RDBI provides dealers access into all fleet demographics — not just the longtime buyer or the carrier down the block.
And this isn’t just advantageous for one-off customer interactions either.
Dealers also can use fleet data to uncover if their city, county, state or another predetermined region favors a specific OEM, engine model or model year. They can show where a specific duty cycle may make up a larger than normal operating segment in a region, or where small or medium-sized fleets are most likely to exist if a dealer is trying to break into a new market.
Carrier data enables used equipment dealers to track where possible customers could come from, or where to seek them out.
Know your inventory
In a soft used-equipment market, the latter can sometimes be a life raft for an inventory-heavy dealer.

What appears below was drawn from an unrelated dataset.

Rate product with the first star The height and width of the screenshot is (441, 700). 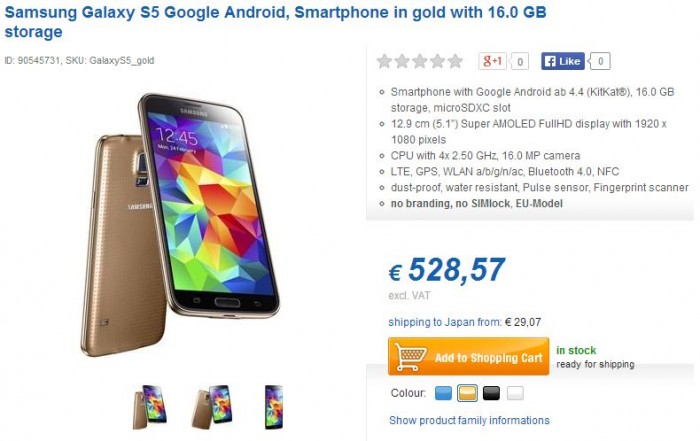[384, 61]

The aforementioned multi-unit used truck sale is always a salesperson’s goal when receiving a batch of similar models in a trade package, but that’s rarely the reality.

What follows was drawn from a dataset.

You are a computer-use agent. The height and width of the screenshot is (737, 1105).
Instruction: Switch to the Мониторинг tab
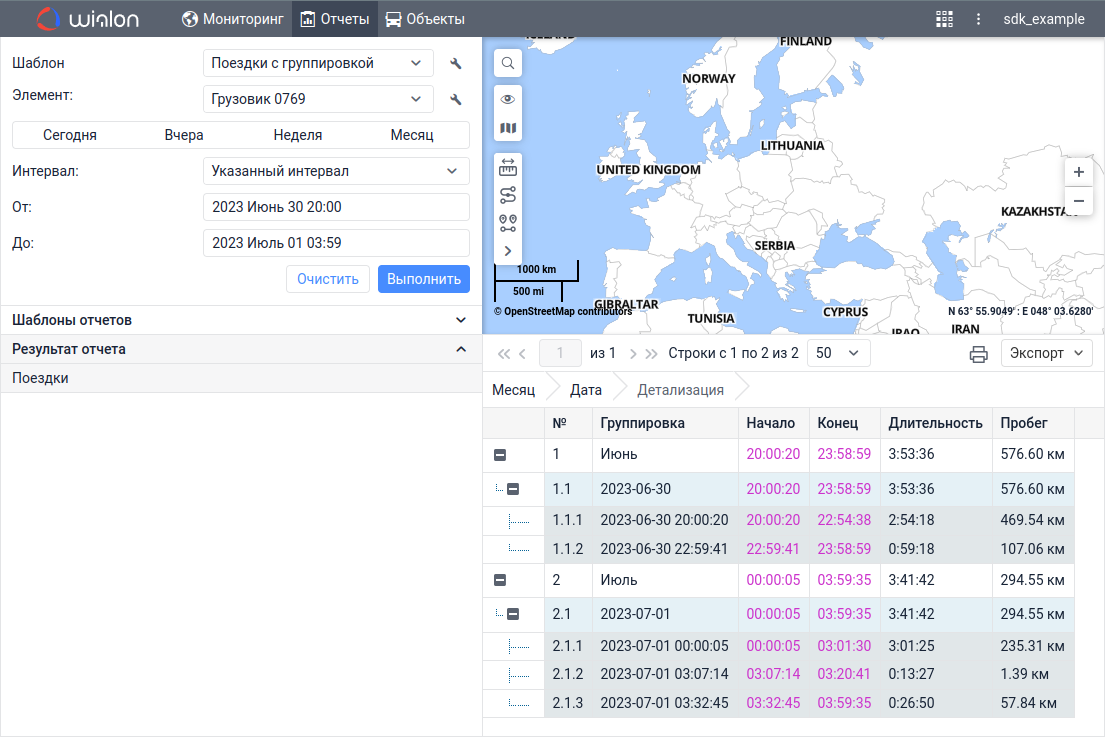233,19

Most groups of duplicate equipment must be offloaded through wholesale or auction channels, shipped to a region where they have more value. That’s again where fleet demographic data is useful.
With RDBI, used equipment dealers can identify not just regions but specific fleets operating equipment with specifications similar to the trucks in their inventory, and then use other tools to market that equipment directly to those carriers.
This not only ensures a dealer’s marketing dollars are spent targeting possible customers most likely to be swayed by their products, it also, ideally, reduces inventory turns. If customers within and outside a region who operate a specific piece of equipment don’t bite at advertisements for similar units, then a dealer can move on from that equipment quickly and minimize the deprecation hit.